Q&A: Even Better and Even Better
Even Better and Even Better
Question
Regarding the question of suffering in the world, specifically suffering that does not result from human choices:
1. You argue that God does not intervene and perform miracles because He wants a deterministic world, and no clear boundary can be drawn that would require intervention. To me this is weak, because He has the ability to prevent cases of suffering without anyone even knowing that He intervened (so that from an “educational” standpoint human beings would still live with an awareness of determinism). I am not talking about preventing all cases, but even a single isolated case of minor suffering caused by scraping one’s elbow on a table. In addition, even if there is no clear criterion for when it is worthwhile to intervene, there are obvious cases that justify it (for example, nudging a tectonic plate a bit so it will not cause a tsunami that destroys a quarter of a million people).
2. You argue that on the assumption that God decided not to intervene (starting from some date in the last several thousand years for some reason) and everything has to be deterministic, the burden of proof that there could be some other set of laws of physics that would cause less suffering is on the questioner (no less!), because one would have to arrive at a final outcome identical to our universe’s (to the point that you got into discussions about a continuity point of non-clearing), and your proof for the puzzling assumption that the final outcome has to be identical is the fact that this is the final outcome. What would be so terrible if there were some other set of laws that would produce less suffering (it would be enough if one creature suffered a little less over the course of history) and there were a few fewer grains of sand on the beach in Florida, or the life expectancy of an ordinary cactus were one year longer? What is so sacred about the exact state of our universe that it could not have been given up in order to spare unnecessary suffering?
Answer
The starting point is that there is a difficulty here, and I am looking for a resolution. Assuming there is a God and that He is good, why is there evil in the world? My answer is that He wants a world as it exists, that is, with that same set of laws that leads to His purposes (which are unknown to me). Removing the points of suffering while leaving a world with rigid laws of nature is an implausible thesis, and therefore the burden of proof is on the questioner. You can of course claim that the world just happens to be this way, without it really reflecting what the Holy One, blessed be He, wants (completely implausible, even apart from the difficulty and its resolution), or claim that there is no Holy One, blessed be He (completely implausible for other reasons). But in any case, there is no difficulty here. In order to raise a difficulty, you have to bear the burden of proof.

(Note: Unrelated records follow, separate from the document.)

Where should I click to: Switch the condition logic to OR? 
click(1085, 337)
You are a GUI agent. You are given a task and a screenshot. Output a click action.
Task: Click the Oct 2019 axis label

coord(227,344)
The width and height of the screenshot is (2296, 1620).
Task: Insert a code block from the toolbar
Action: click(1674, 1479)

If I understood His purposes, I could answer you what value there is in the life of an ordinary cactus. If you understand those purposes, I would be happy for you to share them with me. By the way, perhaps the life of the cactus has no value, but the laws that lead to that lifespan do have value, and that is the upshot.
Therefore it is also not relevant to argue that He could intervene without anyone knowing. He wants a world with rigid laws, regardless of whether anyone knows or not. All the more so since such interventions would probably in the end be discovered.